1) Map the reads to the genome for both whole cell extract and the experimental brdu IP capture (e.g. wild type strain used here):
/export/common/programs/bwa-0.7.15 mem -t 8 /export/common/dbs/bwa/sacCer3.fa wcewt1.fastq.gz | samtools sort -O bam -T wcewt1 > wcewt1.genome.bam
/export/common/programs/bwa-0.7.15 mem -t 8 /export/common/dbs/bwa/sacCer3.fa wt1.fastq.gz | samtools sort -O bam -T wt1 > wt1.genome.bam
Note that if you have paired end data, specify both on the command line for each bwa command.
2) Calculate the coverage across the genome for each sample (sacCer3.genome has the name and length of each chromosome tab separated, one chr per line):
bedtools genomecov -ibam wt1.genome.bam -g sacCer3.genome -d > wt1.genome.bdg
bedtools genomecov -ibam wcewt1.genome.bam -g sacCer3.genome -d > wcewt1.genome.bdg
Note that if you have paired end data, ad the flag -pc to the bedtools command.
3) Start R and calculate a 1000 base pair window to compare coverage of the WCE to the brdU pulldown, stepping 100bp for each window recalculation so we have 100bp "buckets" of same coverage rather than base pair resolution.
wt1 <- read.table("wt1.genome.bdg")
wcewt1 <- read.table("wcewt1.genome.bdg")
window <- function(x, i, w){mean(x[max(1,i-w/2):min(length(x),i+w/2)])}
buckets <- seq(1, length(wt1$V3), 100)
Avoid annoying scientific notation parsing issues in IGV later with this magic:
options(scipen=999)
Before we actually apply the windowing, figure out how much more overall sequence their is in one sample vs the other, as we need to normalize for that. Also, of course, add 1 to the totals so we aren't taking the log of zero (which causes R to have conniptions).

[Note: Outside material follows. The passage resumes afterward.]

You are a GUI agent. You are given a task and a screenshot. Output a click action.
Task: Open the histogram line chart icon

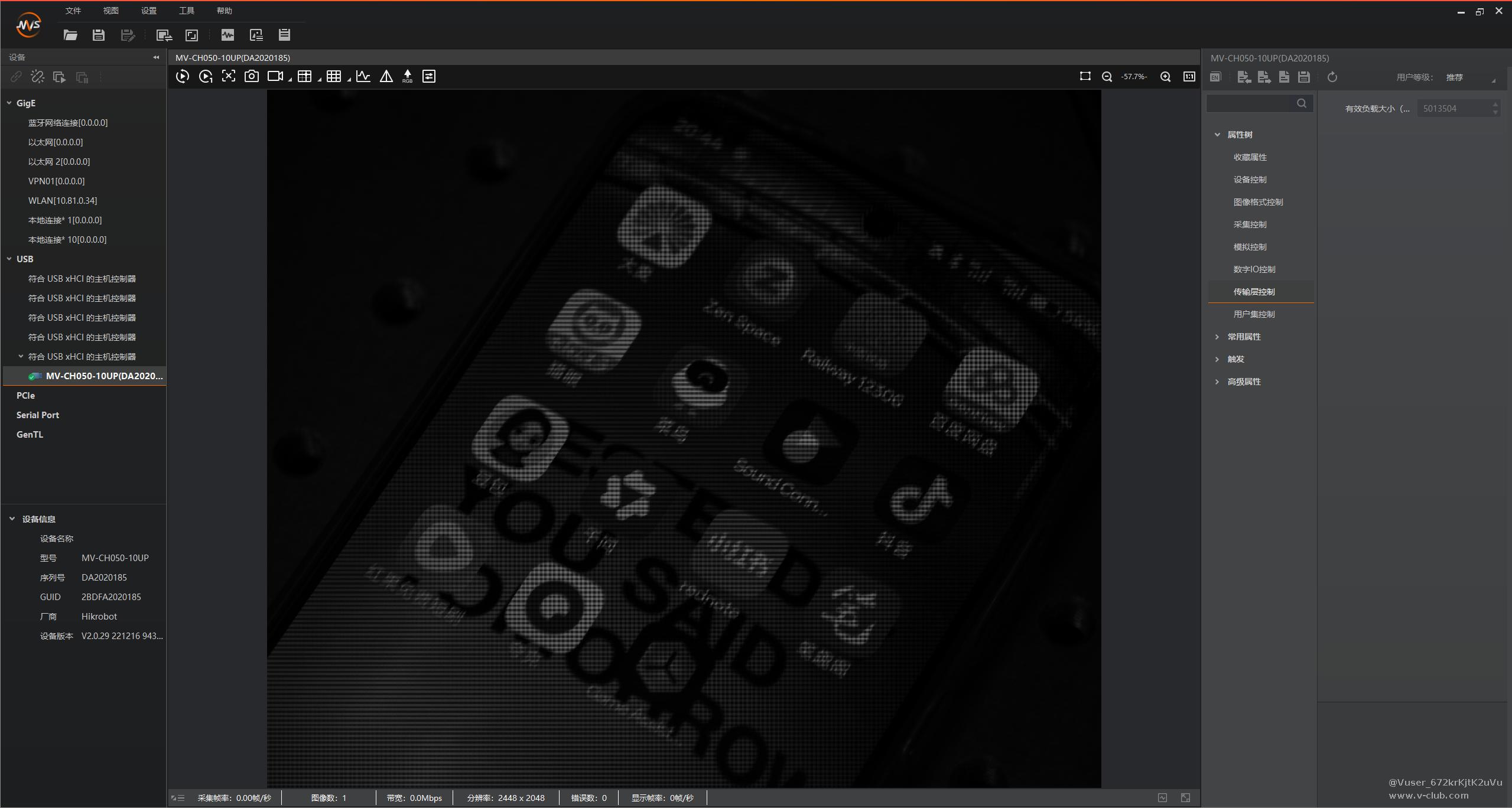coord(363,76)
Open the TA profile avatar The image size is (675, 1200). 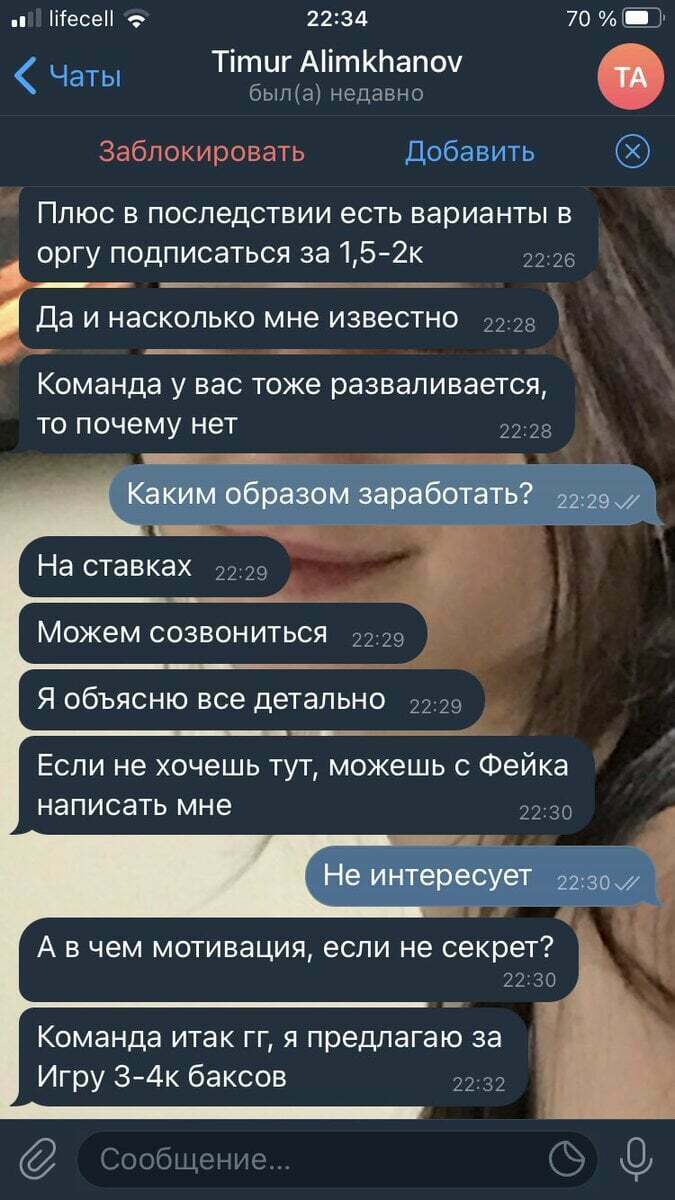pos(630,76)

norm_factor <- sum(as.numeric(wt1$V3))/sum(as.numeric(wcewt1$V3))
log_ratio <- sapply(buckets, function(x){log(window(wt1$V3, x, 1000)/norm_factor+1)/log(window(wcewt1$V3, x, 1000)+1)})
write.table(data.frame(wt1$V1[buckets], wt1$V2[buckets], wt1$V2[buckets]+99, log_ratio), sep="\t", file="log_ratio_wt1_v_wcewt1.bed")
4) I'm lazy and reformat the output in Perl rather than putting all the right options into the R write.table() command. It also excludes chrM as that seems to raise the ceiling too much for the data range and makes everything else look small by default when graphed (e.g. 0-3 for normal but up to 16 for chrM).
perl -ane '$F[1]=~tr/"//d; print join("\t", @F[1..4]),"\n" unless $. == 1 or $F[1] eq "chrM"' log_ratio_wt1_v_wcewt1.bed > log_ratio_wt1_v_wcewt1.bdg
You're done! Now you can load your BedGraph file into IGV, etc. and look at peak heights...more on comparing samples using quantile normalization, etc. to come.